Dienstag, 11. April 2006
Das hier ist mal wieder nur was für die Aachener unter euch. Ich war letzte Woche Freitag im Theater 99 und habe mir Factory von Igor Bauersima angesehen. Um ein Haar hätte ich dabei sogar mitgespielt, aber leider ist mir eine Diplomarbeit dazwischen gekommen. Also habe ich die Rolle an meinen lieben Freund Narrman vermittelt, der eine hervorragende Figur gemacht hat. Meinen Glückwunsch nochmal! Und nun meine Kommentare zum Stück:
Die Factory ist eine Realityshow à la "Big Brother" & Co. Man lebt auf engstem Raum zusammen, ist der Öffentlichkeit preisgegeben und muss Zuschauervotings über sich ergehen lassen. Und es gibt Waffen. Zur Selbstverteidigung. Natürlich wird jemand erschossen und die Mitbewohner versuchen herauszufinden, wer der Mörder ist.
Das hört sich zunächst nach Krimi und Whodunit an, ist es aber gar nicht. Für den Zuschauer ist nämlich schnell (wenn nicht gar sofort) klar, wer der Mörder ist. Auch neben der Mördergeschichte gibt es keine starke Handlung die das Stück bestimmen würde. Vielmehr konzentriert sich das Stück auf die neun völlig unterschiedlichen Bewohner der Factory und wie sie mit der angespannten Situation fertig werden.
Um die Factory zum Leben zu erwecken ist hart gearbeitet worden. Das Theater 99 ist komplett umgekrempelt worden und hat nun Fernsehstudioatmosphäre. Kostüme und Bühnenbild haben einen futuristisch-schrägen Charakter, wirken aber keineswegs der Reality-Atmosphäre entgegen. Überhaupt wird in der Inszenierung auf "Reality" sehr viel Wert gelegt. Die Schauspieler sollen möglichst natürlich
agieren, und so das Theater verschwinden lassen. Die Schauspieler meistern diese schwierige Aufgabenstellung sehr gut. Große Gefühle und technisch anspruchsvolle Choreographien kommen natürlich und ungezwungen rüber. Obwohl die Charaktere teilweise sehr abgefahren sind, gelingt es den Schauspielern die notwendige Glaubwürdigkeit herzustellen.
Allerdings scheint an einigen wenigen Stellen das Theater durch: Zum einen ist der Text streckenweise ein wenig befremdlich und umständlich und erinnert einfach zu sehr an Theatertext. Zum anderen sind die Charaktere teilweise so schräg, dass man ihnen ihr Verhalten nicht immer abkaufen kann.

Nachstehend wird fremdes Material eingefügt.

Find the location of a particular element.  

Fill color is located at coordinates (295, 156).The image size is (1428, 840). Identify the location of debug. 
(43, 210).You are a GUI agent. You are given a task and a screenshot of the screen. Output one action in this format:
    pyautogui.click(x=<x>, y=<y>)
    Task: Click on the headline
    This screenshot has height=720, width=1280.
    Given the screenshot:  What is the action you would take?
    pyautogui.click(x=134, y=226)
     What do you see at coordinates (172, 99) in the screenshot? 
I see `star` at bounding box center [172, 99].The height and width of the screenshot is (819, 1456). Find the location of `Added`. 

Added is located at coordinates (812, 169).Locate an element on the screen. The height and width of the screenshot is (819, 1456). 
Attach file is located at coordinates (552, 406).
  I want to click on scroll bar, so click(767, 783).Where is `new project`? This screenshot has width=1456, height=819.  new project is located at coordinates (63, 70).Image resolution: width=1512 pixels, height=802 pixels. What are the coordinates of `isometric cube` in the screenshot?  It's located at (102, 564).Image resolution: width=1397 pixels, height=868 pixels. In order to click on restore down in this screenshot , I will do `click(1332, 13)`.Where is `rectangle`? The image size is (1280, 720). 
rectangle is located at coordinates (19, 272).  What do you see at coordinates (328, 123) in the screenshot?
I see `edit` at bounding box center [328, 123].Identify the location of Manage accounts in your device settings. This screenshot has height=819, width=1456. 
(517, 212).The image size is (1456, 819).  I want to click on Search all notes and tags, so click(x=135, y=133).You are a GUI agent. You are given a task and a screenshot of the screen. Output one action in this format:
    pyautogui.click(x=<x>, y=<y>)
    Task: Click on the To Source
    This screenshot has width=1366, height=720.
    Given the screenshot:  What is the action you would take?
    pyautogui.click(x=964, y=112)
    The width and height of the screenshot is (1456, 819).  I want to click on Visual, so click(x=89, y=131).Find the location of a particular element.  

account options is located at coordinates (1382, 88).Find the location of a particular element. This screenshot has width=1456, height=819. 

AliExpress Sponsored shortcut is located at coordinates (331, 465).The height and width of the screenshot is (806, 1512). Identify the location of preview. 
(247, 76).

Mein persönlicher Gesamteindruck ist absolut positiv. Ich empfehle das Stück Jedem, der nicht unbedingt eine fesselnde Handlung braucht, sondern auch an gutem Charakterspiel Gefallen finden kann. Sitzfleisch muss man allerdings mitbringen, das Stück dauert ca. 2,5 Stunden und wird natürlich konzeptbedingt ohne Pause aufgeführt.
Montag, 10. April 2006
Wie vielleicht zumidest die Aachener unter euch schon wissen, ist das Hochschulradio Aachen seit nunmehr zwei Wochen auf Sendung. Im Moment wird noch nicht gefunkt, man kann das Programm als Stream aus dem großartigen Internet empfangen. Neben der üblichen Musik aus der Dose (die allerdings wesentlich weniger mainstreamig daher kommt, als die in herkömmlichen (TM) Radioprogrammen), gibt es nachmittags moderierte Sendungen und abends Musikspartensendungen.
Heute abend steht mein lieber Freund Koslowski am Plattenteller. Zusammen mit Björn moderiert er Montags ab 22:00 Uhr die Sendung Rauschabstand. Vergleiche mit den Jungs aus High Fidelity sind sicher nicht weit hergeholt, da sind zwei Musiknerds am Start, die den intellektuellen Zuhörer mit Musik zum Hinhören verwöhnen. Wer also mal Radio nicht nur nebenher hören will: Einschalten!
Ebenfalls vom Hochschulradio organisiert gibt es morgen ein Konzert eines bemerkenswerten Künstlers aus L.A.. Seine Band heißt Batlord, und alles deutet eigentlich auf nerviges Darkmetal und Gothicgedudel hin. Weit gefehlt, so versichert man mir:
Die Fuzz-Attacken und Dracula-Orgeln von "Batlord" und die Darbietungen von psychedlischen Juwelen aus vier Jahrzehnten werden dabei visuell durch eine Acid-Test-Lightshow der "Hirnströme"-Crew ganz im Stil der bunten Sixties unterstützt, so dass der geneigte Besucher sich auf pulsierende Lava-Eruptionen, Öl-Projektionen und in Optical-Art-getauchte fließende Wände freuen darf.
Ich werde mir das Spektakel auf jeden Fall nicht entgehen lassen!
Mittwoch, 5. April 2006
...ereilt mich gerade eine Mitteilung aus dem Prüfungsamt, dass meine Note für die Diplomarbeit eingegangen ist. Nun, ich bin positiv überrascht, die Note hätte nicht besser ausfallen können. Mit dieser Ungewissheit von den Schultern mach ich mir erst mal ein Bier auf.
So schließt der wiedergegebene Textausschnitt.